Your Koch snowflake example is a good one. What does the snowflake consist of? In the first iteration (order == 0), it starts out as a simple line. This is the base case.

________

Now, for the next level of recursion (order == 1), that base case is split into four sub-lines that form an inverted V. To achieve this V, you need to build four lines at the appropriate angles to each other (for which you need the t.left(60) and similar commands).

Each of these lines is (regarded by itself) an instance of the base case, again. It's just three times smaller. That's what you see in koch(order-1, size/3).

   /\
__/  \__

Now imagine the next level of recursion - each line is again split up into four sublines. The pattern continues...

score 2 · Answer 3 · answered Jul 19 '13 at 11:54

For koch(1, 100) it will look like this:

koch(1, 100)
->
    koch(0, 33)
      order == 1, so stop recursing down this branch
    <-
    t goes left
    koch(0, 33)
      order == 1, so stop recursing down this branch
    <-
    t goes right
    koch(0, 33)
      order == 1, so stop recursing down this branch
    <-
    t goes left
    koch(0, 33)
      order == 1, so stop recursing down this branch
    <-
<-
done

For koch(2, 100) the first call to koch will then expand out to the above,

koch(2, 100)
->
    koch(1, 100)
    ->
        koch(0, 33)
          order == 1, so stop recursing down this branch
        <-
        t goes left
        ...
    ...
    t goes left
    ...

Try to trace it out on paper as has been suggested. You will end up with a tree like structure.

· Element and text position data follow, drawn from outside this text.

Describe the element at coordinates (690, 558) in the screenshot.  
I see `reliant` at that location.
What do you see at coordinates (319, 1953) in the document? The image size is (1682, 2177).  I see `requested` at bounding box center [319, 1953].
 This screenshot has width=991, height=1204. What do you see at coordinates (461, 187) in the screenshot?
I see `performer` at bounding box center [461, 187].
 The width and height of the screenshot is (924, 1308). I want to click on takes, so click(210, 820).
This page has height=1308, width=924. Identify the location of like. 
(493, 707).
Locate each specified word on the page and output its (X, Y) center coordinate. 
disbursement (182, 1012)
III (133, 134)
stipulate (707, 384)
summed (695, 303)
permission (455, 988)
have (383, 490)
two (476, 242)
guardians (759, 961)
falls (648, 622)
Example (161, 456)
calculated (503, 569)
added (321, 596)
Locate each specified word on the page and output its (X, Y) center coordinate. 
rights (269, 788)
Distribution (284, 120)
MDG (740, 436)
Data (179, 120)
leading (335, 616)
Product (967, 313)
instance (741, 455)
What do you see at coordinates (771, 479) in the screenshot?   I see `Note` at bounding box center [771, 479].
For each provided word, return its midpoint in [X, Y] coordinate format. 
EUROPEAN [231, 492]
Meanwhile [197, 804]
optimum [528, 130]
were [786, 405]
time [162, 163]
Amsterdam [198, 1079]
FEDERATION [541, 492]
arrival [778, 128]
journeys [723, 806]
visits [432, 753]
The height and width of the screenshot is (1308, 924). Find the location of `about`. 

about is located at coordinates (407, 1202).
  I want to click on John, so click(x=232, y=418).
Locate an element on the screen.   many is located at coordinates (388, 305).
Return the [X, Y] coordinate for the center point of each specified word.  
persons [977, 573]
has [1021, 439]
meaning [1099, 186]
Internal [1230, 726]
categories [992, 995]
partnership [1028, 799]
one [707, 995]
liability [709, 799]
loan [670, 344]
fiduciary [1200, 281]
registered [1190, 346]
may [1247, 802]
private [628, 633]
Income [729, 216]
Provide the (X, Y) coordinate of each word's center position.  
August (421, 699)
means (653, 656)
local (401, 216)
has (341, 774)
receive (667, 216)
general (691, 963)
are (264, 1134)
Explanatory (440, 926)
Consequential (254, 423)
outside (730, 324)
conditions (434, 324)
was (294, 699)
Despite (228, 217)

score 1 · Answer 4 · edited Jul 19 '13 at 13:21

Try, something along the lines of:

def koch(order, size):
    print 'koch(', order, size, ')'
    if order == 0:
            t.forward(size)
            print 'Got to the bottom of it'
    else:
            koch(order-1, size/3)
            t.left(60)
            koch(order-1, size/3)
            t.right(120)
            koch(order-1, size/3)
            t.left(60)
            koch(order-1, size/3)

koch(1, 10)

And you should see how each call calls koch until it finally gets to the bottom of the chain.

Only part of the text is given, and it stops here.